[Dataset rows]

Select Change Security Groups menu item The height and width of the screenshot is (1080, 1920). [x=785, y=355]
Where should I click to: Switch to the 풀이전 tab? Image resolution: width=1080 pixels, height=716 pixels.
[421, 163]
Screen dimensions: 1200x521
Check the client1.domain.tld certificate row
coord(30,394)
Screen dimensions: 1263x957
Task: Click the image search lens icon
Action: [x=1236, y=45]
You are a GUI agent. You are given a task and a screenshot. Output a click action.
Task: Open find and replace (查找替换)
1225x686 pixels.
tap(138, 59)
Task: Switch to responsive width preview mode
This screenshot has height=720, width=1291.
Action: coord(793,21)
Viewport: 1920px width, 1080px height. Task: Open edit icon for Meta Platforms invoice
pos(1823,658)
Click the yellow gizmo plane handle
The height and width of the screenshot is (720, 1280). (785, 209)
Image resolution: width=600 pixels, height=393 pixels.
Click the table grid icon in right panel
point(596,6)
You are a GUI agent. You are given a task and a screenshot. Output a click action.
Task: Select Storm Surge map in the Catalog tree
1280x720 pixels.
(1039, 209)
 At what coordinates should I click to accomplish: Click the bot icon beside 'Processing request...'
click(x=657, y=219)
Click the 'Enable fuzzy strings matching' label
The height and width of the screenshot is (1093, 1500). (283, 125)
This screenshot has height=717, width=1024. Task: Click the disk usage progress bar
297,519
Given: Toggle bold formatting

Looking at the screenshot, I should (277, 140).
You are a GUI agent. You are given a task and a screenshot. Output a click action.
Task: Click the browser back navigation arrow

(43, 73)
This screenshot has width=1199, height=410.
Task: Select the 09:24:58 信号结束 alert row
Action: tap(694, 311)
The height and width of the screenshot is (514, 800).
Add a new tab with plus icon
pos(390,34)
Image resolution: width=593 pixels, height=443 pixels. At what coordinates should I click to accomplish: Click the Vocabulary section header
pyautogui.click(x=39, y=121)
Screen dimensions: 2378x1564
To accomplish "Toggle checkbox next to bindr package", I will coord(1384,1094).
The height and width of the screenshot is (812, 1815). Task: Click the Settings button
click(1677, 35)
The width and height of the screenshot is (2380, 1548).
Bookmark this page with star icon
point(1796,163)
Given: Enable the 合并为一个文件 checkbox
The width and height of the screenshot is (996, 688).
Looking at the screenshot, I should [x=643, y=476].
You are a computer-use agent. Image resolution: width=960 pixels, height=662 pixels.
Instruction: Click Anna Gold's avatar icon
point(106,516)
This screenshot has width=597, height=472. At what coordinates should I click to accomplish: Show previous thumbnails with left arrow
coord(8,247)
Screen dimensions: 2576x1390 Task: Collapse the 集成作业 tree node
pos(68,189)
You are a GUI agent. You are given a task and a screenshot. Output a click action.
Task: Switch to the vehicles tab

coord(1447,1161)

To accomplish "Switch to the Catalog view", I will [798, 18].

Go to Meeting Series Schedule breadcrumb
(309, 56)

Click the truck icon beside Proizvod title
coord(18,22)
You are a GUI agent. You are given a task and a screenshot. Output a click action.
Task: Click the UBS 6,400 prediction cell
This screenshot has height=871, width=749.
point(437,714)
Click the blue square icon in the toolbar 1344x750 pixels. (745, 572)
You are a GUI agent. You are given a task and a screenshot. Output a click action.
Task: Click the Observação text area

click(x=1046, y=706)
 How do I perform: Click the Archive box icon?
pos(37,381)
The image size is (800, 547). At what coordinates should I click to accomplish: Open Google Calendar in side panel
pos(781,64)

__What to produce__
Can you transcribe every line of the listing above word for word, with nothing changed?

__Response__
Select Change Security Groups menu item The height and width of the screenshot is (1080, 1920). [x=785, y=355]
Where should I click to: Switch to the 풀이전 tab? Image resolution: width=1080 pixels, height=716 pixels.
[421, 163]
Screen dimensions: 1200x521
Check the client1.domain.tld certificate row
coord(30,394)
Screen dimensions: 1263x957
Task: Click the image search lens icon
Action: [x=1236, y=45]
You are a GUI agent. You are given a task and a screenshot. Output a click action.
Task: Open find and replace (查找替换)
1225x686 pixels.
tap(138, 59)
Task: Switch to responsive width preview mode
This screenshot has height=720, width=1291.
Action: coord(793,21)
Viewport: 1920px width, 1080px height. Task: Open edit icon for Meta Platforms invoice
pos(1823,658)
Click the yellow gizmo plane handle
The height and width of the screenshot is (720, 1280). (785, 209)
Image resolution: width=600 pixels, height=393 pixels.
Click the table grid icon in right panel
point(596,6)
You are a GUI agent. You are given a task and a screenshot. Output a click action.
Task: Select Storm Surge map in the Catalog tree
1280x720 pixels.
(1039, 209)
 At what coordinates should I click to accomplish: Click the bot icon beside 'Processing request...'
click(x=657, y=219)
Click the 'Enable fuzzy strings matching' label
The height and width of the screenshot is (1093, 1500). (283, 125)
This screenshot has height=717, width=1024. Task: Click the disk usage progress bar
297,519
Given: Toggle bold formatting

Looking at the screenshot, I should (277, 140).
You are a GUI agent. You are given a task and a screenshot. Output a click action.
Task: Click the browser back navigation arrow

(43, 73)
This screenshot has width=1199, height=410.
Task: Select the 09:24:58 信号结束 alert row
Action: tap(694, 311)
The height and width of the screenshot is (514, 800).
Add a new tab with plus icon
pos(390,34)
Image resolution: width=593 pixels, height=443 pixels. At what coordinates should I click to accomplish: Click the Vocabulary section header
pyautogui.click(x=39, y=121)
Screen dimensions: 2378x1564
To accomplish "Toggle checkbox next to bindr package", I will coord(1384,1094).
The height and width of the screenshot is (812, 1815). Task: Click the Settings button
click(1677, 35)
The width and height of the screenshot is (2380, 1548).
Bookmark this page with star icon
point(1796,163)
Given: Enable the 合并为一个文件 checkbox
The width and height of the screenshot is (996, 688).
Looking at the screenshot, I should [x=643, y=476].
You are a computer-use agent. Image resolution: width=960 pixels, height=662 pixels.
Instruction: Click Anna Gold's avatar icon
point(106,516)
This screenshot has width=597, height=472. At what coordinates should I click to accomplish: Show previous thumbnails with left arrow
coord(8,247)
Screen dimensions: 2576x1390 Task: Collapse the 集成作业 tree node
pos(68,189)
You are a GUI agent. You are given a task and a screenshot. Output a click action.
Task: Switch to the vehicles tab

coord(1447,1161)

To accomplish "Switch to the Catalog view", I will [798, 18].

Go to Meeting Series Schedule breadcrumb
(309, 56)

Click the truck icon beside Proizvod title
coord(18,22)
You are a GUI agent. You are given a task and a screenshot. Output a click action.
Task: Click the UBS 6,400 prediction cell
This screenshot has height=871, width=749.
point(437,714)
Click the blue square icon in the toolbar 1344x750 pixels. (745, 572)
You are a GUI agent. You are given a task and a screenshot. Output a click action.
Task: Click the Observação text area

click(x=1046, y=706)
 How do I perform: Click the Archive box icon?
pos(37,381)
The image size is (800, 547). At what coordinates should I click to accomplish: Open Google Calendar in side panel
pos(781,64)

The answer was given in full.